Covid-19-Gesetz in Kraft

Covid-19-Gesetz seit 26.9.2020 in Kraft

Die Kulturbranche ist weitgehend erfreut über die Ausgestaltung des Covid-19-Gesetzes durch das Bundesparlament. Die Weiterführung der Unterstützungsmassnahmen für den Kultursektor ist für den Erhalt der kulturellen Vielfalt unverzichtbar.

National- und Ständerat haben beschlossen, zusätzliche von der Corona-Krise betroffene Unternehmen und Selbstständigerwerbende zu unterstützen. Wer durch die Corona-Krise nur eingeschränkt arbeiten kann, soll staatliche Hilfe erhalten. Es geht um Betroffene, die etwa wegen Veranstaltungsverboten blockiert sind, sowohl Selbstständigerwerbende als auch Personen in arbeitgeberähnlicher Stellung. Als massgeblich eingeschränkt gelten Personen, die in ihrer Unternehmung eine Umsatzeinbusse von mindestens 55 Prozent im Vergleich zum Umsatz in den Jahren 2015 bis 2019 haben.

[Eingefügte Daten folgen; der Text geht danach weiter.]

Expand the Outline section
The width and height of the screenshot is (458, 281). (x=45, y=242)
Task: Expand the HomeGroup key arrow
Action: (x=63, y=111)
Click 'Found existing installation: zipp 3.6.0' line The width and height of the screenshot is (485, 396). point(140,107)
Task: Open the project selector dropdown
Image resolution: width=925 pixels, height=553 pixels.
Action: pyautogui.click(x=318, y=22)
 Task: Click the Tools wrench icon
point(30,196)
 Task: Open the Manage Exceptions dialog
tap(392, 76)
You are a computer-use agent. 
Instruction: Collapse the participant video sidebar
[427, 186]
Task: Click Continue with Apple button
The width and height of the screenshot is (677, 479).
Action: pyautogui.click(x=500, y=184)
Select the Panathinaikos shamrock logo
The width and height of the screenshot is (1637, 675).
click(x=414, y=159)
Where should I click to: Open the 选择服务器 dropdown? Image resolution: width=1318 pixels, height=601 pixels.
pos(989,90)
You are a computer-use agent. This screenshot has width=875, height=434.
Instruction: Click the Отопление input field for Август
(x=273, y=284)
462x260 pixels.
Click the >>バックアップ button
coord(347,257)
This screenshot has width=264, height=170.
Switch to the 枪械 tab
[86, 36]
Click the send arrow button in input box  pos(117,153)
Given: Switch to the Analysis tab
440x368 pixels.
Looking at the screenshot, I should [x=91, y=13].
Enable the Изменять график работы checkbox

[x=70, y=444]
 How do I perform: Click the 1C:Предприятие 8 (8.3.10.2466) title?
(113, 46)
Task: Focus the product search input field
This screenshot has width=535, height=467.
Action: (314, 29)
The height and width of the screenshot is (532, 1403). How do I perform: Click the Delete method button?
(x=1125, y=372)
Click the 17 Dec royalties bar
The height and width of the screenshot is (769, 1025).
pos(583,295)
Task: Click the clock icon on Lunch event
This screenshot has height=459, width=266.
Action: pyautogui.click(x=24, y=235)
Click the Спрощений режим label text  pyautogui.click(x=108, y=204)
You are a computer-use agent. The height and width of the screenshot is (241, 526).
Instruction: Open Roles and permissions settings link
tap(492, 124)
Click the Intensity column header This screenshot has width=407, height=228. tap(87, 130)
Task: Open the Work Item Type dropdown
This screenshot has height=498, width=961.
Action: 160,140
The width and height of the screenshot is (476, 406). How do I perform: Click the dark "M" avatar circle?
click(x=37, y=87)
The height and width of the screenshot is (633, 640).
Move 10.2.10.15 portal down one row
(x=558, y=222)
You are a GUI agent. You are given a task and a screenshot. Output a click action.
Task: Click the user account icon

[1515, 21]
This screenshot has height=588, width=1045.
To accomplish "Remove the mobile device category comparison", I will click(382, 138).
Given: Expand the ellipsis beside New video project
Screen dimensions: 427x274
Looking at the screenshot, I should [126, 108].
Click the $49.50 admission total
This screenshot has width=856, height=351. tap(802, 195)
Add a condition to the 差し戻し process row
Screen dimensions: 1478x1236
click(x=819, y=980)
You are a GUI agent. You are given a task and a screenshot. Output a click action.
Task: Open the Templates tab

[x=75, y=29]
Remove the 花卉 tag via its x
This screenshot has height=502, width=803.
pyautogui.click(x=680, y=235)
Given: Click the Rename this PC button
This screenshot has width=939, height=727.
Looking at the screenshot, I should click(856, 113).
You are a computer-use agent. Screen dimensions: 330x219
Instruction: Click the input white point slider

Der Bundesrat regelt die Höhe und die Bemessung der Entschädigung in einer Verordnung. Er orientiert sich dabei am selbstdeklarierten Erwerbsausfall der Betroffenen. Die Regelung soll nahtlos die am 20. September 2020 ausgelaufende Notverordnung ablösen und bis Ende Juni 2021 gelten.

Wir informieren auf unserer Webseite, sobald die entsprechenden Regelungen konkretisiert sind. Wir warten die Konkretisierungen in den Verordnungen der zuständigen Bundesstellen und des Kantons Zürich ab.